Mettez, s'il vous plaît, toutes les lignes des enregistrements ci-dessous sous forme de liste numérotée, en omettant les lignes vides.
─── DONNÉES AFFICHÉES ───
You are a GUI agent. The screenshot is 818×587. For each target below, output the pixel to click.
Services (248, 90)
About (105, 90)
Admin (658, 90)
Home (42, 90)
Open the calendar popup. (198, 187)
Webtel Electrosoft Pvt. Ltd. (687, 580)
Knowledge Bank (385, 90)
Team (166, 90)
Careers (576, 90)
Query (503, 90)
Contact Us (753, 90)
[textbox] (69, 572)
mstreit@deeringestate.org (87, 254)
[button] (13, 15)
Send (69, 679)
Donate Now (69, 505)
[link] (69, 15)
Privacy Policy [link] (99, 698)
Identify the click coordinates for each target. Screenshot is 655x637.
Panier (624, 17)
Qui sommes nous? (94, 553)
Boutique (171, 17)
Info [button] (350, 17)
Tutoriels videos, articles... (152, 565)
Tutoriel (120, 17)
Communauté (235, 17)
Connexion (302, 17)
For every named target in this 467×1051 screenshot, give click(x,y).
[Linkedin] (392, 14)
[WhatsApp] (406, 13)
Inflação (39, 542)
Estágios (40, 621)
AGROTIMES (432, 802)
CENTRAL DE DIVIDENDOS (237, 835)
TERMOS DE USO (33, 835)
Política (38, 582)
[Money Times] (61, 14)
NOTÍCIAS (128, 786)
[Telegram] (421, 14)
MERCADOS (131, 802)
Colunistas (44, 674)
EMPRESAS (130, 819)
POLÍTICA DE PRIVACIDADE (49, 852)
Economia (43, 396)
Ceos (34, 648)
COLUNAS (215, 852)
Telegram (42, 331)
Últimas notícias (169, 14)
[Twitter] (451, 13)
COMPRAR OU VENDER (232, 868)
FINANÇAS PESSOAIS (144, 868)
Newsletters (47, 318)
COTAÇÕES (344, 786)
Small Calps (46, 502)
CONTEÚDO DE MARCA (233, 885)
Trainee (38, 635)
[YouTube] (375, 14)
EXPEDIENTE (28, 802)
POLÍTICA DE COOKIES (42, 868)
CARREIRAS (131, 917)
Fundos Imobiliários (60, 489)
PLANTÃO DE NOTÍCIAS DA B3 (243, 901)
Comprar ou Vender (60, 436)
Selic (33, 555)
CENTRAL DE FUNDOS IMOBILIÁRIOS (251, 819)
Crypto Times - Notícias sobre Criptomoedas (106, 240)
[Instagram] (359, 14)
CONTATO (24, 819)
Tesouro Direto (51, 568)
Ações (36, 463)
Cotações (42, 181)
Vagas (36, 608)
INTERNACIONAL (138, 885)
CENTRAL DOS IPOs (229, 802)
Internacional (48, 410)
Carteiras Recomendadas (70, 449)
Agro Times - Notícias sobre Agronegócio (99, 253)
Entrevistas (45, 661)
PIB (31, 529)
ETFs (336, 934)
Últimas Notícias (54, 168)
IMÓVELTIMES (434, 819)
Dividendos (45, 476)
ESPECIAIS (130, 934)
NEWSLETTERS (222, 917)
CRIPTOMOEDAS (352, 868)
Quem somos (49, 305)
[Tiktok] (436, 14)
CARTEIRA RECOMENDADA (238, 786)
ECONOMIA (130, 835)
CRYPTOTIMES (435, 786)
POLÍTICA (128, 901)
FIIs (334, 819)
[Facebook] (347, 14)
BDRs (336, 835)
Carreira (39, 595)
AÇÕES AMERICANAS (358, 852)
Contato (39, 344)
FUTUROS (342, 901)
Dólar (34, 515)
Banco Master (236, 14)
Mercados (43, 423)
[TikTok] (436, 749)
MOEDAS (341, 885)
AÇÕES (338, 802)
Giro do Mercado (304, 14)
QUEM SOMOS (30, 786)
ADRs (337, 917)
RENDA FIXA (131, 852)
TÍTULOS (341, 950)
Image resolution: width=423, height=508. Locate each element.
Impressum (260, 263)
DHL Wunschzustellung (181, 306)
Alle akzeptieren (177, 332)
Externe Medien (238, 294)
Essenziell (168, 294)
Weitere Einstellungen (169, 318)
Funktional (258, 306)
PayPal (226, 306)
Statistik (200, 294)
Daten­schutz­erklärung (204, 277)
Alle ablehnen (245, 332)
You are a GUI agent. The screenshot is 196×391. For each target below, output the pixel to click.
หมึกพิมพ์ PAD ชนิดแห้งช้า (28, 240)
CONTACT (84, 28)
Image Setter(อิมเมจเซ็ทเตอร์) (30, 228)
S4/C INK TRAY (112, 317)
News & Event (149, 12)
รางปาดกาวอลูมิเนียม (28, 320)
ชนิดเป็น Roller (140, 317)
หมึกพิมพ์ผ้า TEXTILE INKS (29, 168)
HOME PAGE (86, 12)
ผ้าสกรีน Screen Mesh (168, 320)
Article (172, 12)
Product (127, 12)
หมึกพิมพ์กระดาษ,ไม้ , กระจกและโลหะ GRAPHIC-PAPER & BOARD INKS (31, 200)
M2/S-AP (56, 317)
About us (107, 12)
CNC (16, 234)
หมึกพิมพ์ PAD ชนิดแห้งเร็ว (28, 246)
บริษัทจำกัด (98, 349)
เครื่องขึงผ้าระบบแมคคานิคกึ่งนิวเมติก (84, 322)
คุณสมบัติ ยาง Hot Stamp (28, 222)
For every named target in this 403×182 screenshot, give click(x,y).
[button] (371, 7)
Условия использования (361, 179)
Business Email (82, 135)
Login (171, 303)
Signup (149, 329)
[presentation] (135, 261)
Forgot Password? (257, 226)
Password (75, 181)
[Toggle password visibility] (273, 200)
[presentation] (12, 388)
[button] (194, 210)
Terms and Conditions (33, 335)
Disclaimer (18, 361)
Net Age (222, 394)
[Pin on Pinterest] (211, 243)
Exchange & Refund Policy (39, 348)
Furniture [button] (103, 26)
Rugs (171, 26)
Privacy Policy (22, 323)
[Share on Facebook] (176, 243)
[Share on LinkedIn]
───
* **RÉPONSE AU PROBLÈME**
1. You are a GUI agent. The screenshot is 818×587. For each target below, output the pixel to click.
2. Services (248, 90)
3. About (105, 90)
4. Admin (658, 90)
5. Home (42, 90)
6. Open the calendar popup. (198, 187)
7. Webtel Electrosoft Pvt. Ltd. (687, 580)
8. Knowledge Bank (385, 90)
9. Team (166, 90)
10. Careers (576, 90)
11. Query (503, 90)
12. Contact Us (753, 90)
13. [textbox] (69, 572)
14. mstreit@deeringestate.org (87, 254)
15. [button] (13, 15)
16. Send (69, 679)
17. Donate Now (69, 505)
18. [link] (69, 15)
19. Privacy Policy [link] (99, 698)
20. Identify the click coordinates for each target. Screenshot is 655x637.
21. Panier (624, 17)
22. Qui sommes nous? (94, 553)
23. Boutique (171, 17)
24. Info [button] (350, 17)
25. Tutoriels videos, articles... (152, 565)
26. Tutoriel (120, 17)
27. Communauté (235, 17)
28. Connexion (302, 17)
29. For every named target in this 467×1051 screenshot, give click(x,y).
30. [Linkedin] (392, 14)
31. [WhatsApp] (406, 13)
32. Inflação (39, 542)
33. Estágios (40, 621)
34. AGROTIMES (432, 802)
35. CENTRAL DE DIVIDENDOS (237, 835)
36. TERMOS DE USO (33, 835)
37. Política (38, 582)
38. [Money Times] (61, 14)
39. NOTÍCIAS (128, 786)
40. [Telegram] (421, 14)
41. MERCADOS (131, 802)
42. Colunistas (44, 674)
43. EMPRESAS (130, 819)
44. POLÍTICA DE PRIVACIDADE (49, 852)
45. Economia (43, 396)
46. Ceos (34, 648)
47. COLUNAS (215, 852)
48. Telegram (42, 331)
49. Últimas notícias (169, 14)
50. [Twitter] (451, 13)
51. COMPRAR OU VENDER (232, 868)
52. FINANÇAS PESSOAIS (144, 868)
53. Newsletters (47, 318)
54. COTAÇÕES (344, 786)
55. Small Calps (46, 502)
56. CONTEÚDO DE MARCA (233, 885)
57. Trainee (38, 635)
58. [YouTube] (375, 14)
59. EXPEDIENTE (28, 802)
60. POLÍTICA DE COOKIES (42, 868)
61. CARREIRAS (131, 917)
62. Fundos Imobiliários (60, 489)
63. PLANTÃO DE NOTÍCIAS DA B3 (243, 901)
64. Comprar ou Vender (60, 436)
65. Selic (33, 555)
66. CENTRAL DE FUNDOS IMOBILIÁRIOS (251, 819)
67. Crypto Times - Notícias sobre Criptomoedas (106, 240)
68. [Instagram] (359, 14)
69. CONTATO (24, 819)
70. Tesouro Direto (51, 568)
71. Ações (36, 463)
72. Cotações (42, 181)
73. Vagas (36, 608)
74. INTERNACIONAL (138, 885)
75. CENTRAL DOS IPOs (229, 802)
76. Internacional (48, 410)
77. Carteiras Recomendadas (70, 449)
78. Agro Times - Notícias sobre Agronegócio (99, 253)
79. Entrevistas (45, 661)
80. PIB (31, 529)
81. ETFs (336, 934)
82. Últimas Notícias (54, 168)
83. IMÓVELTIMES (434, 819)
84. Dividendos (45, 476)
85. ESPECIAIS (130, 934)
86. NEWSLETTERS (222, 917)
87. CRIPTOMOEDAS (352, 868)
88. Quem somos (49, 305)
89. [Tiktok] (436, 14)
90. CARTEIRA RECOMENDADA (238, 786)
91. ECONOMIA (130, 835)
92. CRYPTOTIMES (435, 786)
93. POLÍTICA (128, 901)
94. FIIs (334, 819)
95. [Facebook] (347, 14)
96. BDRs (336, 835)
97. Carreira (39, 595)
98. AÇÕES AMERICANAS (358, 852)
99. Contato (39, 344)
100. FUTUROS (342, 901)
101. Dólar (34, 515)
102. Banco Master (236, 14)
103. Mercados (43, 423)
104. [TikTok] (436, 749)
105. MOEDAS (341, 885)
106. AÇÕES (338, 802)
107. Giro do Mercado (304, 14)
108. QUEM SOMOS (30, 786)
109. ADRs (337, 917)
110. RENDA FIXA (131, 852)
111. TÍTULOS (341, 950)
112. Image resolution: width=423, height=508. Locate each element.
113. Impressum (260, 263)
114. DHL Wunschzustellung (181, 306)
115. Alle akzeptieren (177, 332)
116. Externe Medien (238, 294)
117. Essenziell (168, 294)
118. Weitere Einstellungen (169, 318)
119. Funktional (258, 306)
120. PayPal (226, 306)
121. Statistik (200, 294)
122. Daten­schutz­erklärung (204, 277)
123. Alle ablehnen (245, 332)
124. You are a GUI agent. The screenshot is 196×391. For each target below, output the pixel to click.
125. หมึกพิมพ์ PAD ชนิดแห้งช้า (28, 240)
126. CONTACT (84, 28)
127. Image Setter(อิมเมจเซ็ทเตอร์) (30, 228)
128. S4/C INK TRAY (112, 317)
129. News & Event (149, 12)
130. รางปาดกาวอลูมิเนียม (28, 320)
131. ชนิดเป็น Roller (140, 317)
132. หมึกพิมพ์ผ้า TEXTILE INKS (29, 168)
133. HOME PAGE (86, 12)
134. ผ้าสกรีน Screen Mesh (168, 320)
135. Article (172, 12)
136. Product (127, 12)
137. หมึกพิมพ์กระดาษ,ไม้ , กระจกและโลหะ GRAPHIC-PAPER & BOARD INKS (31, 200)
138. M2/S-AP (56, 317)
139. About us (107, 12)
140. CNC (16, 234)
141. หมึกพิมพ์ PAD ชนิดแห้งเร็ว (28, 246)
142. บริษัทจำกัด (98, 349)
143. เครื่องขึงผ้าระบบแมคคานิคกึ่งนิวเมติก (84, 322)
144. คุณสมบัติ ยาง Hot Stamp (28, 222)
145. For every named target in this 403×182 screenshot, give click(x,y).
146. [button] (371, 7)
147. Условия использования (361, 179)
148. Business Email (82, 135)
149. Login (171, 303)
150. Signup (149, 329)
151. [presentation] (135, 261)
152. Forgot Password? (257, 226)
153. Password (75, 181)
154. [Toggle password visibility] (273, 200)
155. [presentation] (12, 388)
156. [button] (194, 210)
157. Terms and Conditions (33, 335)
158. Disclaimer (18, 361)
159. Net Age (222, 394)
160. [Pin on Pinterest] (211, 243)
161. Exchange & Refund Policy (39, 348)
162. Furniture [button] (103, 26)
163. Rugs (171, 26)
164. Privacy Policy (22, 323)
165. [Share on Facebook] (176, 243)
166. [Share on LinkedIn]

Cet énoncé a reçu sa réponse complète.